Arrange all of the data below as a numbered list, omitting any blank lines.
— start Excerpted records —
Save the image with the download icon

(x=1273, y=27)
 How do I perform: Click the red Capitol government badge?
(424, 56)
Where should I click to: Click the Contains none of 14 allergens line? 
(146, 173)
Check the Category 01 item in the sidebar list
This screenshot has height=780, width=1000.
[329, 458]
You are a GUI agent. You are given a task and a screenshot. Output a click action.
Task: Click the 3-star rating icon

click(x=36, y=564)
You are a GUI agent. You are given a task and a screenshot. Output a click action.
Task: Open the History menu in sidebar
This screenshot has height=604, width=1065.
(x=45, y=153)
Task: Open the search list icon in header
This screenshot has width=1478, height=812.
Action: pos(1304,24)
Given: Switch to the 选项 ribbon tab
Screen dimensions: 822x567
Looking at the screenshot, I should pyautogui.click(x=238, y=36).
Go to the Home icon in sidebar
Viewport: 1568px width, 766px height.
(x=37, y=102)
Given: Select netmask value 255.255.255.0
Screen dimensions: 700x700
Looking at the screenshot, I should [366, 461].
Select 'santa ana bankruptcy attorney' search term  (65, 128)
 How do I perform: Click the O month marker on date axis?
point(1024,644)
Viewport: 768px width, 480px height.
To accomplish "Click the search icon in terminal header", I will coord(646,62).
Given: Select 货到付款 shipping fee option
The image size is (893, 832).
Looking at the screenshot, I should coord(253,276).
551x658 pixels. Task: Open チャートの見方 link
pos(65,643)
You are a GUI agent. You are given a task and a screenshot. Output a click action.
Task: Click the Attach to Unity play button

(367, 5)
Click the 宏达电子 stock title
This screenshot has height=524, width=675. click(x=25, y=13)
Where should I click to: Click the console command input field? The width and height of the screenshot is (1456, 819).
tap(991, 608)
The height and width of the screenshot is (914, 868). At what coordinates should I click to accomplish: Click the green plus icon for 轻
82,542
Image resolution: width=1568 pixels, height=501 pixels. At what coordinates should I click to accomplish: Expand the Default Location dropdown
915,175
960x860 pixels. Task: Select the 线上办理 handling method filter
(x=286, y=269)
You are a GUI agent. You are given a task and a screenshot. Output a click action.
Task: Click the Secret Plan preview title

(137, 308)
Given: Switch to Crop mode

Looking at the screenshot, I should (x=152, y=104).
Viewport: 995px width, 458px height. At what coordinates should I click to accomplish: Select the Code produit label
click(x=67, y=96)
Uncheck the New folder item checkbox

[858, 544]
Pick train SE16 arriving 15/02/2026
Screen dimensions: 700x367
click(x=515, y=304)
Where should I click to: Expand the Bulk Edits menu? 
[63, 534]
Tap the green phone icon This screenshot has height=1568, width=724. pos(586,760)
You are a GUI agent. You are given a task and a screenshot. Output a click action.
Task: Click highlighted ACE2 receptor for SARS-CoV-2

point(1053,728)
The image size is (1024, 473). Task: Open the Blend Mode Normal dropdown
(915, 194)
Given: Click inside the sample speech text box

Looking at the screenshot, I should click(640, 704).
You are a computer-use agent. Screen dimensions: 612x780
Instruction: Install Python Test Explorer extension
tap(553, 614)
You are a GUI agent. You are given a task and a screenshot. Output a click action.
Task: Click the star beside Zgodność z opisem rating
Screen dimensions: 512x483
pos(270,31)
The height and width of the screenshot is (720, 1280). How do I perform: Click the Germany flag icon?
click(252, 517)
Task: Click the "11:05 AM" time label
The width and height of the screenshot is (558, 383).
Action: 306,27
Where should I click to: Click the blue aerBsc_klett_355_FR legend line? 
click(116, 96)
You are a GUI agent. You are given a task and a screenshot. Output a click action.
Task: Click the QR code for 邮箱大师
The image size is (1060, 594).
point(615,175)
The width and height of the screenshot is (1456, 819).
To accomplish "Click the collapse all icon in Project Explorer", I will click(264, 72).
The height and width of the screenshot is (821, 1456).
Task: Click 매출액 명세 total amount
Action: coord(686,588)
— end Excerpted records —
• Finished answer:
1. Save the image with the download icon
2. (x=1273, y=27)
3.  How do I perform: Click the red Capitol government badge?
4. (424, 56)
5. Where should I click to: Click the Contains none of 14 allergens line? 
6. (146, 173)
7. Check the Category 01 item in the sidebar list
8. This screenshot has height=780, width=1000.
9. [329, 458]
10. You are a GUI agent. You are given a task and a screenshot. Output a click action.
11. Task: Click the 3-star rating icon
12. click(x=36, y=564)
13. You are a GUI agent. You are given a task and a screenshot. Output a click action.
14. Task: Open the History menu in sidebar
15. This screenshot has height=604, width=1065.
16. (x=45, y=153)
17. Task: Open the search list icon in header
18. This screenshot has width=1478, height=812.
19. Action: pos(1304,24)
20. Given: Switch to the 选项 ribbon tab
21. Screen dimensions: 822x567
22. Looking at the screenshot, I should pyautogui.click(x=238, y=36).
23. Go to the Home icon in sidebar
24. Viewport: 1568px width, 766px height.
25. (x=37, y=102)
26. Given: Select netmask value 255.255.255.0
27. Screen dimensions: 700x700
28. Looking at the screenshot, I should [366, 461].
29. Select 'santa ana bankruptcy attorney' search term  (65, 128)
30.  How do I perform: Click the O month marker on date axis?
31. point(1024,644)
32. Viewport: 768px width, 480px height.
33. To accomplish "Click the search icon in terminal header", I will coord(646,62).
34. Given: Select 货到付款 shipping fee option
35. The image size is (893, 832).
36. Looking at the screenshot, I should coord(253,276).
37. 551x658 pixels. Task: Open チャートの見方 link
38. pos(65,643)
39. You are a GUI agent. You are given a task and a screenshot. Output a click action.
40. Task: Click the Attach to Unity play button
41. (367, 5)
42. Click the 宏达电子 stock title
43. This screenshot has height=524, width=675. click(x=25, y=13)
44. Where should I click to: Click the console command input field? The width and height of the screenshot is (1456, 819).
45. tap(991, 608)
46. The height and width of the screenshot is (914, 868). At what coordinates should I click to accomplish: Click the green plus icon for 轻
47. 82,542
48. Image resolution: width=1568 pixels, height=501 pixels. At what coordinates should I click to accomplish: Expand the Default Location dropdown
49. 915,175
50. 960x860 pixels. Task: Select the 线上办理 handling method filter
51. (x=286, y=269)
52. You are a GUI agent. You are given a task and a screenshot. Output a click action.
53. Task: Click the Secret Plan preview title
54. (137, 308)
55. Given: Switch to Crop mode
56. Looking at the screenshot, I should (x=152, y=104).
57. Viewport: 995px width, 458px height. At what coordinates should I click to accomplish: Select the Code produit label
58. click(x=67, y=96)
59. Uncheck the New folder item checkbox
60. [858, 544]
61. Pick train SE16 arriving 15/02/2026
62. Screen dimensions: 700x367
63. click(x=515, y=304)
64. Where should I click to: Expand the Bulk Edits menu? 
65. [63, 534]
66. Tap the green phone icon This screenshot has height=1568, width=724. pos(586,760)
67. You are a GUI agent. You are given a task and a screenshot. Output a click action.
68. Task: Click highlighted ACE2 receptor for SARS-CoV-2
69. point(1053,728)
70. The image size is (1024, 473). Task: Open the Blend Mode Normal dropdown
71. (915, 194)
72. Given: Click inside the sample speech text box
73. Looking at the screenshot, I should click(640, 704).
74. You are a computer-use agent. Screen dimensions: 612x780
75. Instruction: Install Python Test Explorer extension
76. tap(553, 614)
77. You are a GUI agent. You are given a task and a screenshot. Output a click action.
78. Task: Click the star beside Zgodność z opisem rating
79. Screen dimensions: 512x483
80. pos(270,31)
81. The height and width of the screenshot is (720, 1280). How do I perform: Click the Germany flag icon?
82. click(252, 517)
83. Task: Click the "11:05 AM" time label
84. The width and height of the screenshot is (558, 383).
85. Action: 306,27
86. Where should I click to: Click the blue aerBsc_klett_355_FR legend line? 
87. click(116, 96)
88. You are a GUI agent. You are given a task and a screenshot. Output a click action.
89. Task: Click the QR code for 邮箱大师
90. The image size is (1060, 594).
91. point(615,175)
92. The width and height of the screenshot is (1456, 819).
93. To accomplish "Click the collapse all icon in Project Explorer", I will click(264, 72).
94. The height and width of the screenshot is (821, 1456).
95. Task: Click 매출액 명세 total amount
96. Action: coord(686,588)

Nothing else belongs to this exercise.